[Start of section]

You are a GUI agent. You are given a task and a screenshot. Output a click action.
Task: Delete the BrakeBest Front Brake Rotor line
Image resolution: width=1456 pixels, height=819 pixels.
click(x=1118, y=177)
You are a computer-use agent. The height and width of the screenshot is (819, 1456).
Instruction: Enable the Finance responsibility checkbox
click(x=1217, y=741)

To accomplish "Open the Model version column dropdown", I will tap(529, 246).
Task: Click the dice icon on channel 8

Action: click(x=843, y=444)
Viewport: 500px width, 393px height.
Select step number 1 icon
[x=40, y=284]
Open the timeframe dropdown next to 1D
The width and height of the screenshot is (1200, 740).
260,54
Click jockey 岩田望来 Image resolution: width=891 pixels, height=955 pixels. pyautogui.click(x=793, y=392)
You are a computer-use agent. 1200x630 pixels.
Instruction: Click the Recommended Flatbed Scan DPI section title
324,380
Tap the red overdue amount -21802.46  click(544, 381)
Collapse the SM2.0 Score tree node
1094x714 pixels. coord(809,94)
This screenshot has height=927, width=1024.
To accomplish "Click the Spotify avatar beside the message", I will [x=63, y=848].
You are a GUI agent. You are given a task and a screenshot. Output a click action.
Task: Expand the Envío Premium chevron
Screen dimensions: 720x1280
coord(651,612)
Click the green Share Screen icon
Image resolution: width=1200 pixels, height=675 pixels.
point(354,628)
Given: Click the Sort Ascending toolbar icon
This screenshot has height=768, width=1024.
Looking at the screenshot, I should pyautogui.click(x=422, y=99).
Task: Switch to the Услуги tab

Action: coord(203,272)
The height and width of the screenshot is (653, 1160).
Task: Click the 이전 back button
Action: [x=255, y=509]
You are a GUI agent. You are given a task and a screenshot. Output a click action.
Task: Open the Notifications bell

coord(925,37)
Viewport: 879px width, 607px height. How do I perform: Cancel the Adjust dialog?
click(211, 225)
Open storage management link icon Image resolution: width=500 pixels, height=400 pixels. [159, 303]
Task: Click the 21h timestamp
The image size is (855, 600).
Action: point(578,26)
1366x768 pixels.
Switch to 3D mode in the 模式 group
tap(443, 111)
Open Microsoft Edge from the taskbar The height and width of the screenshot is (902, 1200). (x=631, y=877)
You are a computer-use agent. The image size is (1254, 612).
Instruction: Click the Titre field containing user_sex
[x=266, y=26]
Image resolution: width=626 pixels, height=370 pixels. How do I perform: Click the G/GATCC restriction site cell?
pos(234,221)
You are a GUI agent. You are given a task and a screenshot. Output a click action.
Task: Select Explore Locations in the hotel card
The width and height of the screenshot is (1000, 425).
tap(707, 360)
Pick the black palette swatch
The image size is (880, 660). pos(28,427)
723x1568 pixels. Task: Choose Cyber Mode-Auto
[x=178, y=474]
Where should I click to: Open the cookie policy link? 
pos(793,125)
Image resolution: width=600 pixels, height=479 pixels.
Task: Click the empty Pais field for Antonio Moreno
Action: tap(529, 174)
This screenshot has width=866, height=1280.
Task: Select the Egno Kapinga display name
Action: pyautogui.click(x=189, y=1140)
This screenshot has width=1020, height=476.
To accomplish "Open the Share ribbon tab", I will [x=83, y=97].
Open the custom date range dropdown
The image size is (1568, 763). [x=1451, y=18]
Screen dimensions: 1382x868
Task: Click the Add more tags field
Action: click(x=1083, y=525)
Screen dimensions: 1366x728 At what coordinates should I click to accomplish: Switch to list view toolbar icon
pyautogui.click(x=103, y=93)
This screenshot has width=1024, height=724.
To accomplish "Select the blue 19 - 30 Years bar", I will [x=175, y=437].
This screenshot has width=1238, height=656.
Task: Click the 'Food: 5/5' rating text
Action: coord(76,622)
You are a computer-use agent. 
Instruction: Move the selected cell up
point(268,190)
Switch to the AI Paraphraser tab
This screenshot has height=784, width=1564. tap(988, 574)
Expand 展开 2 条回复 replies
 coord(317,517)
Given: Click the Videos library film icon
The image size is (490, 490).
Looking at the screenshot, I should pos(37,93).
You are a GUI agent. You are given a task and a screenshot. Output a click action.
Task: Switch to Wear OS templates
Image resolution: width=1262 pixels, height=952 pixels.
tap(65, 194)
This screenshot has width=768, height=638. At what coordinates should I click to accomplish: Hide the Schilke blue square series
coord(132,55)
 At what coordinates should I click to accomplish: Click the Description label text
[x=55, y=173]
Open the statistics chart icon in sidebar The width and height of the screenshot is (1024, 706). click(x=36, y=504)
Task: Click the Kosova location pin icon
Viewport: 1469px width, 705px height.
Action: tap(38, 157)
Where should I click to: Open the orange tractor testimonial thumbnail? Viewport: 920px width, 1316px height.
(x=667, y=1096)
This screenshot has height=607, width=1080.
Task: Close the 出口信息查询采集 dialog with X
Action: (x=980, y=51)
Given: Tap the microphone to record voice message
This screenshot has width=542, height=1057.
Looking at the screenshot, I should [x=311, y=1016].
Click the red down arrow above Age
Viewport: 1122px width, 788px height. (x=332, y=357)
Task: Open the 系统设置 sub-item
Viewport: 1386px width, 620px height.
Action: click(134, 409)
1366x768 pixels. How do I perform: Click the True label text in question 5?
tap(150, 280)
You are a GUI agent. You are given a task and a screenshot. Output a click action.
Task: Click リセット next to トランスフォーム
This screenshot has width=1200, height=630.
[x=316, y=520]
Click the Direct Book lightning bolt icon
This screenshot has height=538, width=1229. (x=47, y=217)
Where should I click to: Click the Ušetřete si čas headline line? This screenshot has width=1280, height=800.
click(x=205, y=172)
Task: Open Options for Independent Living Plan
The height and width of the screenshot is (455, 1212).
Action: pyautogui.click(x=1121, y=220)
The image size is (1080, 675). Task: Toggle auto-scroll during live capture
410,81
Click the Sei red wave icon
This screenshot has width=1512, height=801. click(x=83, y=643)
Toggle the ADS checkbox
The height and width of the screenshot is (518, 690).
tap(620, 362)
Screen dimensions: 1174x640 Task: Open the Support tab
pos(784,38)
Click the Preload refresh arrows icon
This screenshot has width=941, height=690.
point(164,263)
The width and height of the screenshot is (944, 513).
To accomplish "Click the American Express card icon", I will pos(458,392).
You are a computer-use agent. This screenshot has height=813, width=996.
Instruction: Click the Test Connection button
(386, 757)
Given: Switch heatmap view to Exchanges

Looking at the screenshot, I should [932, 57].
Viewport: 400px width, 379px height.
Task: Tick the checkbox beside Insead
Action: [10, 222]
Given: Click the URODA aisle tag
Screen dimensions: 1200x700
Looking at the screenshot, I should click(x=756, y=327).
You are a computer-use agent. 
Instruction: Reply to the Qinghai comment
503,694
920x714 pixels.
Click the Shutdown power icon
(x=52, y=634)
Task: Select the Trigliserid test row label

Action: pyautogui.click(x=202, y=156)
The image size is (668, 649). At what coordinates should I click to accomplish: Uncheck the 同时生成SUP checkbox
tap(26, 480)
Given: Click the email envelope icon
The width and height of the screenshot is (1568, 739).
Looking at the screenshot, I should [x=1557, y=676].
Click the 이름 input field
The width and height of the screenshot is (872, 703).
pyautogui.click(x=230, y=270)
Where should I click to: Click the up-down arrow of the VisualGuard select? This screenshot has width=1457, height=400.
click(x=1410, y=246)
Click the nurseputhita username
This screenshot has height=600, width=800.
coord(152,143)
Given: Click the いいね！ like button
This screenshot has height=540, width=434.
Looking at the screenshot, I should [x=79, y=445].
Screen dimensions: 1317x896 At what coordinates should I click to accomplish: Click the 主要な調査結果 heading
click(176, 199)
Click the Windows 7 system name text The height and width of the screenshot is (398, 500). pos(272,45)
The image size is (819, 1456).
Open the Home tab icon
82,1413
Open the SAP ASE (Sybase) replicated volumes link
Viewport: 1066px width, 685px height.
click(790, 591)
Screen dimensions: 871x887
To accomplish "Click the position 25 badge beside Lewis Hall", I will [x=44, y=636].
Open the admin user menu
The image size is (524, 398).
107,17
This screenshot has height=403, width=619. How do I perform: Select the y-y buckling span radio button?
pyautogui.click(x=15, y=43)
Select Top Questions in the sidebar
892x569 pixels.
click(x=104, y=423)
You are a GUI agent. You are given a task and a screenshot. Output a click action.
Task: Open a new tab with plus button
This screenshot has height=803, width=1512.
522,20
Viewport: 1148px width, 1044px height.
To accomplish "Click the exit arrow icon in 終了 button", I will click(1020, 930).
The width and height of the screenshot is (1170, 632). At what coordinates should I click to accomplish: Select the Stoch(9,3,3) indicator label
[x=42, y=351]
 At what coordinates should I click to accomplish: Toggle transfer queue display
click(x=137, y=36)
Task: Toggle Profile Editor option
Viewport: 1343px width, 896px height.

[End of section]

[TRY IT]
Set down nothing but the lines from the one containing "At what coordinates should I click to accomplish: Toggle" through the final line above, exactly as written.

[RESULT OF THE TASK]
 At what coordinates should I click to accomplish: Toggle transfer queue display
click(x=137, y=36)
Task: Toggle Profile Editor option
Viewport: 1343px width, 896px height.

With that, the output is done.